Sunday, May 13, 2007

The world today: Technology and Marketing

Human beings are like cockroaches. We are a vibrant, noisy, smelly, disparate mob, always striving, always discontented and always reaching up higher, higher and yet higher. Despite all civilizing pressures and the standardized curriculum taught in most universities, humans are not and never will be fit into a single mould. There is something deep in our souls that suffocates in conformity and rebels against the status quo. To me, that is the beauty as well as the curse of the human condition. Given a choice, however, I would not have it any other way.

Humans: We come in all shapes, sizes, colours and temperaments

So what does this have to do with Marketing? Well not much, and at the same time, it defines Marketing in its entirety. When Henry Ford famously declared about the Model-T that “Customer’s can have any colour, as long as it’s black.”, it was the start of the mass production era. You can see where he was coming from, for this was the period when new ideas relating to specialization, mass production and the assembly line were just being introduced. The emphasis was on standardization to achieve economies of scale. Yet we are not yet standardized and neither will our desires or preferences ever be.

This is the basic idea behind segmentation where marketers try to slice and dice the market into broad groups who will have similar choices, buy similar things or otherwise behave in similar ways. Then they create different features, different price points and different sizes to provide different products each of which best meet the needs of these different segments. But how do you know who wants what, or who can afford how much, or even which segments are viable.

Increasingly, today it is those companies who know more about their customers and use this information well that are coming out on top in Marketing battles. Such companies are able to segment the market finer and understand meet the needs of such segments much better than their rivals. Traditionally, companies used to rely on fairly innocuous ways such as surveys, direct observations in stores or focus groups to collect information. Today, thanks to the development of IT systems and information processing capabilities, companies have a number of tricks up their sleeve to collect information on their clients. .

Consider loyalty programs or the discount cards of retailers. Whenever a consumer uses these cards for a purchase, their data is being stored and analyzed by the company. Based on such information a retailer might know that less price sensitive consumers shop on Sunday nights while weekday mornings are generally dominated by older and more price sensitive shoppers. Any company and any marketer wants to capture as much consumer surplus as it can and thus, it is but obvious that the prices of same items might be higher on weekends than on weekdays.

However, even on the same day, we might have more price sensitive customers shopping alongside the less sensitive ones. How does Ralph’s ensure that they do not lose out on the purchases of the price sensitive customers while still appropriating as much consumer surplus as they can from the ones who are not bothered by price? Perhaps they could place the higher priced products on the top two shelves while having the same product, in a slightly different size or flavor available for cheaper in the bottom row. In this way, they get both the person who is stuck up on a certain flavor and does not care so much for the price as well as the person who is willing to compromise on flavor for a lower price. Similarly, the same item might be priced differently in a Ralphs located in a low income neighborhood vs. a Ralphs located in a richer, more affluent area in the same area. All such practices have come about due to better gathering and processing of information about customers using Information Technology.

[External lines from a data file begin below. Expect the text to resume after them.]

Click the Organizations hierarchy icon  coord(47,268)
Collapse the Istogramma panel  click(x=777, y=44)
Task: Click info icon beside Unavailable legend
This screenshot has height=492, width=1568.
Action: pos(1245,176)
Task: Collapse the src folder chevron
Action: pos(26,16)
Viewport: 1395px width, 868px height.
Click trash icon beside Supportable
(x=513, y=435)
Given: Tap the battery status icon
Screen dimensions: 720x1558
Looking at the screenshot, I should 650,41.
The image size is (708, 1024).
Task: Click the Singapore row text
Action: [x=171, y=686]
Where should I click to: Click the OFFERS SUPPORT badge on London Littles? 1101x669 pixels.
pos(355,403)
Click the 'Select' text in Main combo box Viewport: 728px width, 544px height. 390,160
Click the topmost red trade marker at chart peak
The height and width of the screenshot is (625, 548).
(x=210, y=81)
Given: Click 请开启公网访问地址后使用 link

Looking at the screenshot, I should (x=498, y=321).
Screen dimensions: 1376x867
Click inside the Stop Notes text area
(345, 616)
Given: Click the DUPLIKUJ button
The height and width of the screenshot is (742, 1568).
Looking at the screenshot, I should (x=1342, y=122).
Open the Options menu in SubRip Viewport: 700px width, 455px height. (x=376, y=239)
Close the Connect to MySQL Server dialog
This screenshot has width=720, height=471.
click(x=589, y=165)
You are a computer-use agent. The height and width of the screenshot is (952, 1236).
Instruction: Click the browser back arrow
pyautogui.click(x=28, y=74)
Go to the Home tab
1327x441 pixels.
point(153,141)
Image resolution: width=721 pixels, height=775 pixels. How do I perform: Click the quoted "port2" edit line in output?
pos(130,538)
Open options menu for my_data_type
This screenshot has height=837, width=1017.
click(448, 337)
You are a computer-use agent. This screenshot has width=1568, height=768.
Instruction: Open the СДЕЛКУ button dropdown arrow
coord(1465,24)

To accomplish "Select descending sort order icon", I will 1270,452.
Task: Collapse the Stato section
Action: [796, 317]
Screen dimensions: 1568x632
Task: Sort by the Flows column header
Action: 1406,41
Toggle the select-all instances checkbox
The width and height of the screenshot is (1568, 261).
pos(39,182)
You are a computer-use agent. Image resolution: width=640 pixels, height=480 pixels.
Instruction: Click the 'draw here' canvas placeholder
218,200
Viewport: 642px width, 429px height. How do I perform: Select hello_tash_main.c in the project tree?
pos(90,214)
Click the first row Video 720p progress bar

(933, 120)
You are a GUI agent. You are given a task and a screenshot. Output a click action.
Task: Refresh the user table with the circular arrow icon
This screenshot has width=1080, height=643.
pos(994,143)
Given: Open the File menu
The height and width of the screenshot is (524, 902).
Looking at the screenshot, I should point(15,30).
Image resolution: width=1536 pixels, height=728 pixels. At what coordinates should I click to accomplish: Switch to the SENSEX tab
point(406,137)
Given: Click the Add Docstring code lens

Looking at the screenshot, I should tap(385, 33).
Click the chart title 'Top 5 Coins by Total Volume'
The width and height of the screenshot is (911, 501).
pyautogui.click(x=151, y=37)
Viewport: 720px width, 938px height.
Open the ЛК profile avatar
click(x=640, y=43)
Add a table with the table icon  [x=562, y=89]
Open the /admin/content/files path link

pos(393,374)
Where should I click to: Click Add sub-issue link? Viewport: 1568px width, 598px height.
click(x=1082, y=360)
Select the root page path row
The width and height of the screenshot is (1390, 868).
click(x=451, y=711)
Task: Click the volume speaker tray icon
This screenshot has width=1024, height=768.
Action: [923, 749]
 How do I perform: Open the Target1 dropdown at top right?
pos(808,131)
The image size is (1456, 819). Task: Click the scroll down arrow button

There are also many ways to get consumers themselves to report data to you. Consider the free comparison tables that are available on the Progressive insurance page. Here, consumers can compare quotes from different insurance providers. In return for such comparison shopping consumers turn over valuable information which is used to provide attractive quotes to the right customer, while funneling unwanted types to the competitors.
Similarly, every time a consumer enters a contest for a particular prize, they are not only signaling an interest in the product but also self-reporting a lot of demographic information. This information is gold for the company since it gives them a clearer idea of the particular demographics who are more interested in their products.

Today, however the world is drastically changing and developments in technology are making possible newer ways of collecting very comprehensive information on individuals and groups. More about this in my next entry.

Question: Does it bother you that you that companies might be charging certain consumers a higher price than others for the same products being bought on the very same day in the same city or even at the same store? Do you think its only fair to charge everyone the same for the same products? Well, what if these products were AIDS or other lifesaving drugs? Would you say that such drugs should be provided cheaply to poorer consumers or in poorer countries? I don't think Economics provides an absolute framework for such decisions.